Do foreigners need to change their name to a Japanese name when they become Japanese citizens?

You can have any name you want, and it can be as long as you want, providing four conditions:
  1. Neue Frutiger® Arabic
    None of these characters are allowed
    in a Japanese 戸籍 {koseki} (family register).
    It has to be written exclusively in or a combination of (modern, not archaic) hiragana, katakana, or kanji. Just like you can’t write a name on American official documents in Thai, Cyrillic, Hangul, or Arabic … or even use diacritic marks used in European languages (ex. the German sharp S [“ß”] or French cedilla [ç] or others [ÂÄÅÀÁ]) — people becoming American must adapt their name to the plain 26 character alphabet — you have to adapt your name to Japan’s writing system.

    Because there is not a perfect one-to-one correspondence between either Japanese language "spelling" or pronunciation and other languages, most non-Japanese names will need to be adapted or modified for the new writing system. "Adrian" for example would become 「エイドリアン」 which when literally converted to the Latin / "Roman" alphabet (ローマ字 {rōmaji}) would be written as "Eidorian".
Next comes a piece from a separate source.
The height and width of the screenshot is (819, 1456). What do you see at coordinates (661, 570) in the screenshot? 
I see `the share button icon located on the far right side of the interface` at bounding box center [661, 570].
    If you're lucky, there are some names that can convert to Japanese and back with little Lost In Translation. This is the exception, not the norm.
  2. Like a newborn child, you will be strongly discouraged from choosing a new name which will cause problems in society. For example, intentionally choosing the name of a unique famous person for the purpose of fraud / identity theft, or choosing a provocative name like “demon” (悪魔 {Akuma}) or “dickhead” or “emperor” is discouraged.
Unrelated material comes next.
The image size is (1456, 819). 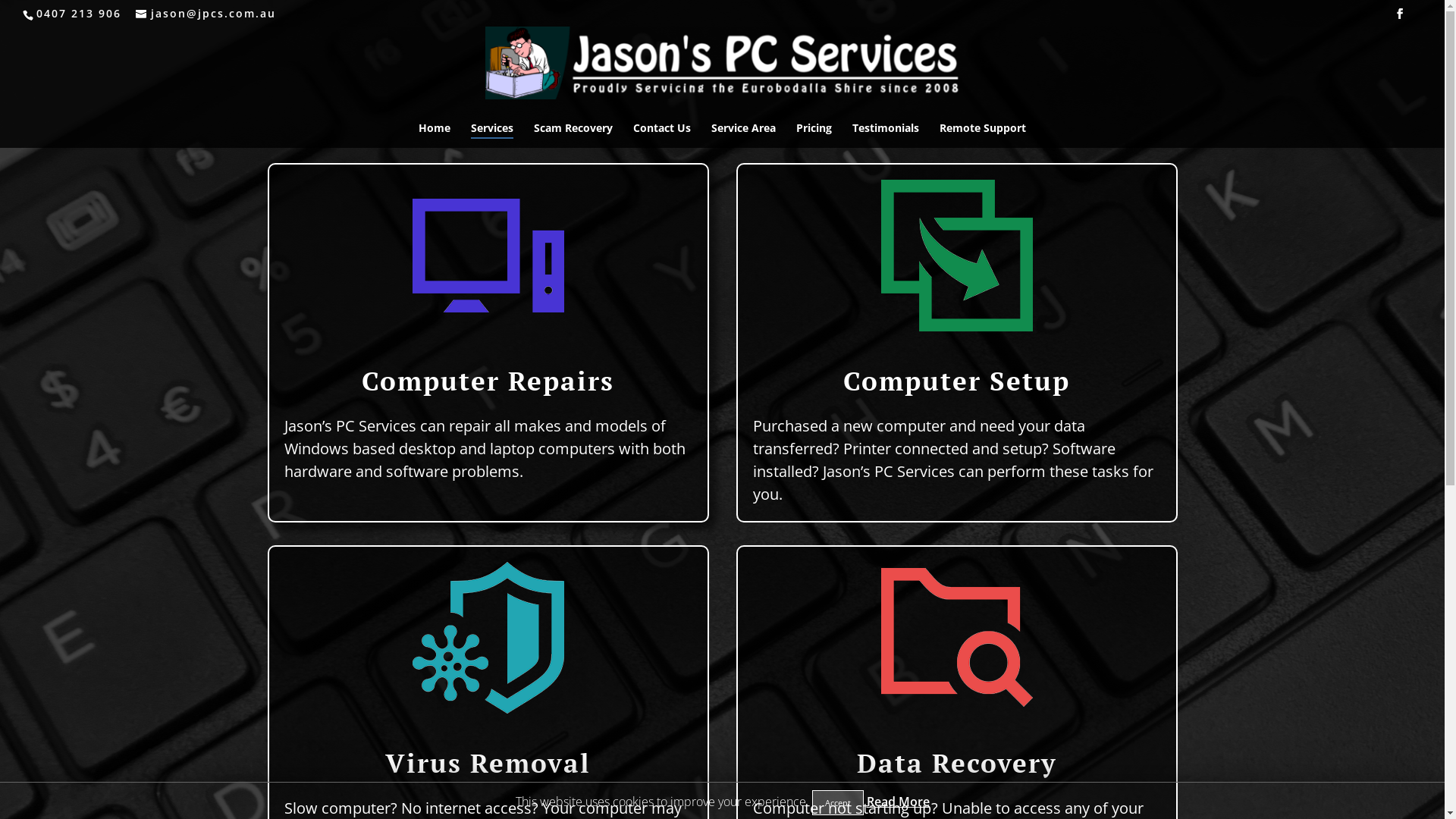 I want to click on 'Services', so click(x=491, y=133).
  3. Björk [Guðmundsdóttir]
    Most Icelanders do not have surnames.
    You get one family name, and one given name. No middle names, additional given names, or mononyms (single names, like “Madonna” or “Cher” or “Prince” or “Björk” †). If you want additional names, they are concatenated all together in the “given name”: no spaces, dashes, punctuation, or other forms of separators are allowed. For example, the given names on a British birth certificate “Adrian Charles George” would become the one name 『エイドリアンチャールズジョージ』“Eidorianchāruzujōji” in 仮名 {kana} (Japanese syllabet).
  4. If you are legally married in Japan and/or with children and these people are Japanese nationals, you must all have the same family name. That means either the man takes the woman’s name, the woman takes the man’s name, or you choose a brand new family name for the family register and everybody takes that name.
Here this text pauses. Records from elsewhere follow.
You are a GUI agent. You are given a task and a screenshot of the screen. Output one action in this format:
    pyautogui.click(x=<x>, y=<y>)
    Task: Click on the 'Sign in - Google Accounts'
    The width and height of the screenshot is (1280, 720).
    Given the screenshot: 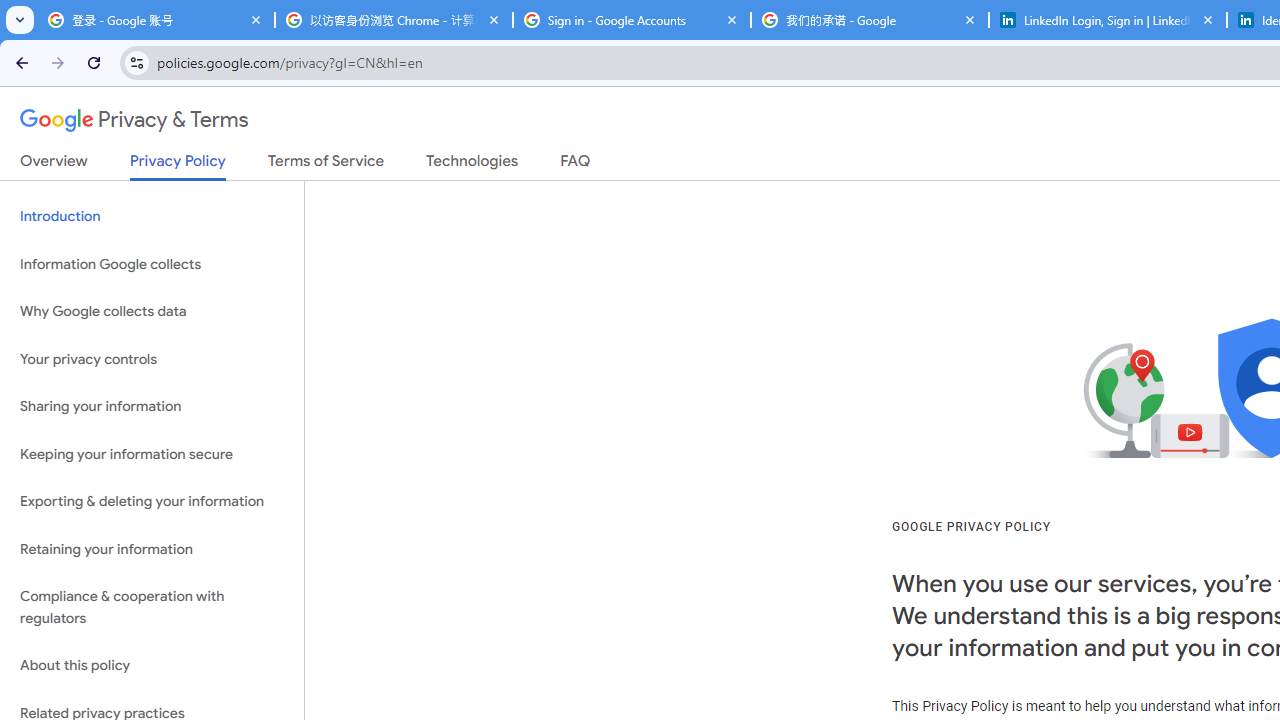 What is the action you would take?
    pyautogui.click(x=631, y=20)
Curious George’s New Passport
Note the name in parentheses.
Note that this is for official domestic-use identification. For identification that is used for overseas outside-of-Japan purposes (ex. a passport), it is possible to have a Latin (26 letter alphabet) letter name, alternate names, and non-Japanese spellings. Example: your legal domestic Japanese name may read 『佐藤キンバリー』“Satō, Kimbarī” (in 仮名/漢字kana/kanji), but your Japanese passport could say “SATO(SMITH/PARKER), KIMBERLY(KIM)” if you can prove you use/need those foreign names on your for-foreign-use passport.

† Legally speaking, these celebrities actually do have more than one name on their official documentation, even though in public they are only known by one name.